> **PROBLEM SET**
1 > Decide whether each statement agrees with the forum thread about the Outlier Dictionary of Chinese Characters. Answer yes or no for each, and quote the words of the thread that decide it. (a) The Mini Edition gives long definitions. (b) The Essentials Edition shows the logical relationships between a character's different meanings. (c) According to the website, the Expert edition will include detailed information on each character's history.
2 > Extend the forum thread about the Outlier Dictionary of Chinese Characters, carrying on from its last line.

> **SELECTED TEXT**
----------------------------------------

Outlier Dictionary of Chinese Characters

Shun

状元
What you're referring to is 分化字, i.e., a new character being created out of an existing character. I'm not sure the Wikipedia explanation is correct regarding 采 though.

Thank you very much! OK, then the Wikipedia author must have been looking for a quick example and stumbled.

As far as the definition length, the Mini Edition won't give long definitions. The Essentials Edition, however, gives a lot more meanings and shows the logical relationships between the different meanings (see the entry for 反 or 角 for example).

Indeed, I see there are FORM, MEANINGS, and STROKE ORDER, often COMPONENTS sections, and liked it so far. Here, I have two questions (sorry if they've been answered before):

1. According to the website, the Expert edition will include "detailed information on each character's history." Will you trace how a character's meanings changed over time, how and when components were added to it or removed from it (which is probably quite rare), when it was simplified and again made more complex, and so on? Or would that require one to draw a tree-like structure, which would go beyond what a dictionary can do? I think that would be great for reading texts from different epochs, because then you can quickly recognize the changes of meaning a character has undergone.

2. Will there be an effort to classify the origin of each character by the traditional six categories from the 说文解字? I see that the wording "反 depicts" or "角 depicts" would mean it was pictographic, but it might be harder to tell for the other five categories. (I know it's sometimes hard to assign a single category, then one could of course name them all and give an explanation as to why that is so.) I think such a classification would help language learners remember characters through a deeper understanding of their formation, as well.
 
Last edited:

Ash

进士
Thank you very much! OK, then the Wikipedia author must have been looking for a quick example and stumbled.

----------------------------------------

> **RECORDED DATA**
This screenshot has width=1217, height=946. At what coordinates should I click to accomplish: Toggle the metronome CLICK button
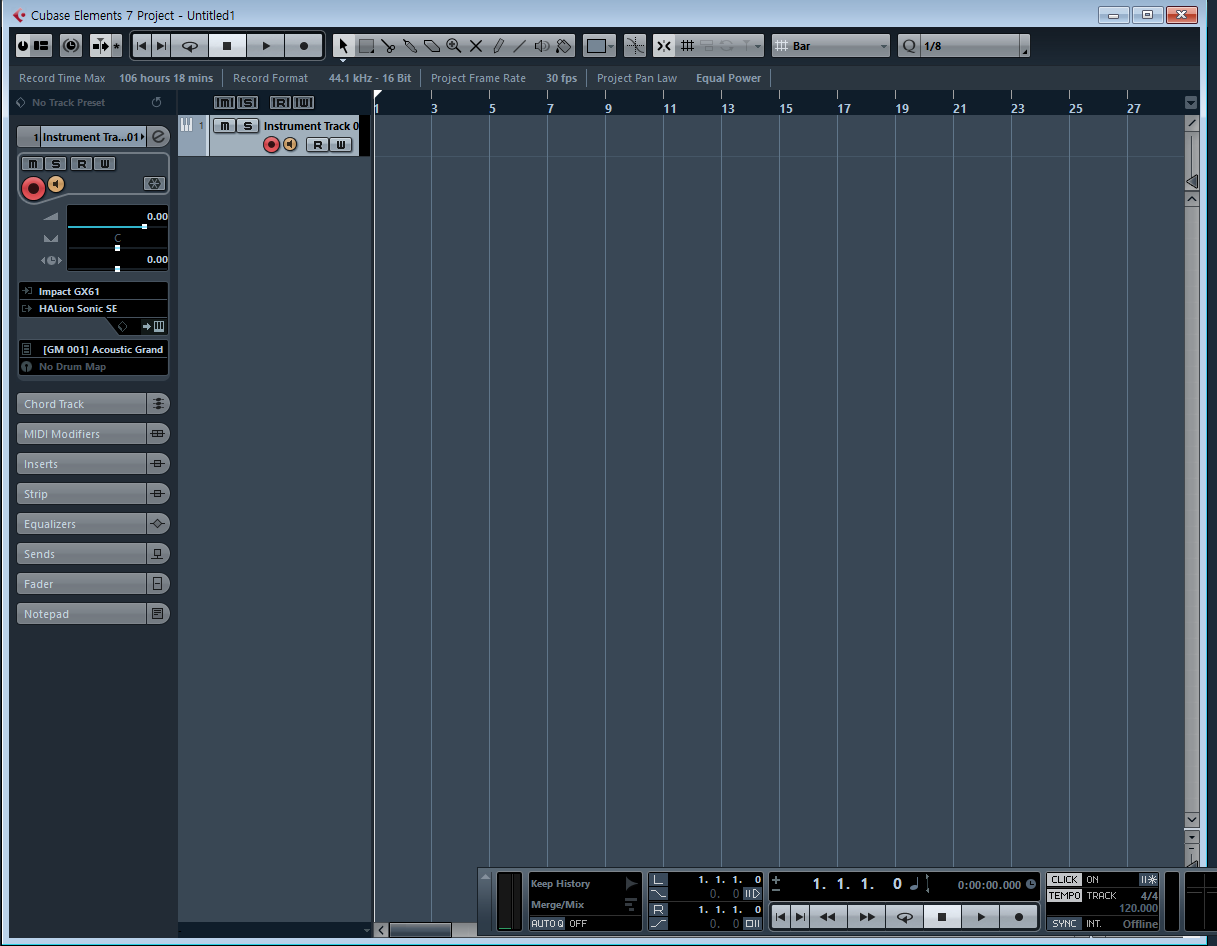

----------------------------------------

> **OUTPUTS BY TASK**
1 >
(a) No: "the Mini Edition won't give long definitions."
(b) Yes: "shows the logical relationships between the different meanings"
(c) Yes: "the Expert edition will include "detailed information on each character's history.""

2 >
Indeed, I see there are FORM, MEANINGS, and STROKE ORDER, often COMPONENTS sections, and liked it so far. Here, I have two questions (sorry if they've been answered before):

1. According to the website, the Expert edition will include "detailed information on each character's history." Will you trace how a character's meanings changed over time, how and when components were added to it or removed from it (which is probably quite rare), when it was simplified and again made more complex, and so on? Or would that require one to draw a tree-like structure, which would go beyond what a dictionary can do? I think that would be great for reading texts from different epochs, because then you can quickly recognize the changes of meaning a character has undergone.

2. Will there be an effort to classify the origin of each character by the traditional six categories from the 说文解字? I see that the wording "反 depicts" or "角 depicts" would mean it was pictographic, but it might be harder to tell for the other five categories. (I know it's sometimes hard to assign a single category, then one could of course name them all and give an explanation as to why that is so.) I think such a classification would help language learners remember characters through a deeper understanding of their formation, as well.
Answer to #1.
If you want to see what the Expert Edition looks like, check out the demo entries: 土 屮 攵 立 各 艸 足 尚 春 美 草 射 造 堂 黑 路 監 謝 藍 變 艹 攴 (or their simplified equivalents). As far as meaning, the dictionary focuses on a character's meaning in modern Mandarin. Having a dictionary like you mention would be super cool, but its out of the scope of this dictionary, which focuses on character learning. This dictionary does show you the logical connections between different senses of a character in modern Mandarin, but it focuses only on common meanings (because we want to minimize what people have to memorize).

Answer to #2.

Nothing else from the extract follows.